Tecla Insolia ha conquistato il David di Donatello 2025 come Miglior attrice protagonista per la sua interpretazione di Modesta nella serie L'Arte della Gioia, diretta da Valeria Golino. La cerimonia, tenutasi l’8 maggio al Teatro 5 di Cinecittà, ha celebrato il meglio del cinema italiano in una serata che ha unito musica, emozione e spettacolo. Alla conduzione, per la prima volta insieme (e non esenti da critiche), Elena Sofia Ricci e Mika.
L’interpretazione di Insolia è stata definita “intensa”, “coraggiosa”, “vibrante”. E su questo non si discute. Il personaggio di Modesta è tra i più complessi della narrativa contemporanea. Una donna nata nella Sicilia del primo Novecento, cresciuta tra miseria, desiderio e ribellione. Un ruolo che ha richiesto coraggio, istinto e trasformazione. E Tecla Insolia ha dimostrato tutto questo.

Ma qualcosa stona. E non è solo una voce isolata a pensarlo. Il David assegnato a Insolia – per quanto meritato – lascia un retrogusto strano. Una sensazione difficile da ignorare. Perché la sua prova d’attrice, per quanto brillante, è figlia di un contesto molto diverso da quello degli altri candidati. Il tema si apre qui. Modesta, come personaggio, vive e respira in sei episodi. Ha ore per farsi conoscere. Può evolversi, espandersi, rivelare sfumature. A differenza di un personaggio cinematografico che ha al massimo due ore per restare nella memoria. È davvero giusto confrontarli?

§ Obiettivo:
Elenca tutti gli aggettivi riportati tra virgolette nel brano per definire l'interpretazione di Insolia.

§ Dati estratti:
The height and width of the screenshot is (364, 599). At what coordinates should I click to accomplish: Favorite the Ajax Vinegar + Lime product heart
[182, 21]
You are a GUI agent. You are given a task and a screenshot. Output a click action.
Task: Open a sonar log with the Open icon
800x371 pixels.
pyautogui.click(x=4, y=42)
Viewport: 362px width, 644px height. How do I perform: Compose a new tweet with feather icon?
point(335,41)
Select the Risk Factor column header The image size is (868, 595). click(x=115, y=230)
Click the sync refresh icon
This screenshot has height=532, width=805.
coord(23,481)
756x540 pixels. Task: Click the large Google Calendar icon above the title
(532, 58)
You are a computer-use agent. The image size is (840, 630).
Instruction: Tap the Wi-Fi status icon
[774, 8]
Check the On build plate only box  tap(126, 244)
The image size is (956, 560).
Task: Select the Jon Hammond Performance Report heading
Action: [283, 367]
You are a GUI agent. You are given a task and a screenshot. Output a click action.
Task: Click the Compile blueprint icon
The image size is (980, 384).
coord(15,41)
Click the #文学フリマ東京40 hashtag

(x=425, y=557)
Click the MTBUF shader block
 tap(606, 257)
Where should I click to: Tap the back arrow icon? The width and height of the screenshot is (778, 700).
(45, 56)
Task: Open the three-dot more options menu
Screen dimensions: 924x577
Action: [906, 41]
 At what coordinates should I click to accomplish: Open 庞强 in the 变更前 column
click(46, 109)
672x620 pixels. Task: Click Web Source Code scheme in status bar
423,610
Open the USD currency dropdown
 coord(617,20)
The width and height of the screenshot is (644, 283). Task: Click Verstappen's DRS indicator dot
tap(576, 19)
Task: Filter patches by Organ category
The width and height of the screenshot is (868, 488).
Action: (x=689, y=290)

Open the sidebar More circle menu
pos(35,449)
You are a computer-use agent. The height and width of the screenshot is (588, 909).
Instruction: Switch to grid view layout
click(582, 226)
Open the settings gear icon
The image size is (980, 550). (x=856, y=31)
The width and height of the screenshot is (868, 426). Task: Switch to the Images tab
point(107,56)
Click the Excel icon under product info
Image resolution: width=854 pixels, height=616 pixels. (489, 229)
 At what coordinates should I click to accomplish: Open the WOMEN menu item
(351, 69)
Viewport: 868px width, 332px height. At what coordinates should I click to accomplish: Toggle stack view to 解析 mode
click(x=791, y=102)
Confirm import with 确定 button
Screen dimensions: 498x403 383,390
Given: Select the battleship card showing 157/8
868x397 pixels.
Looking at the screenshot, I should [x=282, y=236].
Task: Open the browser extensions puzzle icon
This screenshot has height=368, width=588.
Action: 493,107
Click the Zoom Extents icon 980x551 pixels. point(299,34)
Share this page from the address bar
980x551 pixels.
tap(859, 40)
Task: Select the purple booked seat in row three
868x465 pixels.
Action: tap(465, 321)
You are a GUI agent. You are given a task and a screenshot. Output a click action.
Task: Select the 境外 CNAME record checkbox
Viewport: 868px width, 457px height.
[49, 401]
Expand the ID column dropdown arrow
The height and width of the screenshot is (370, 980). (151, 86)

§ Soluzione:
intensa, coraggiosa, vibrante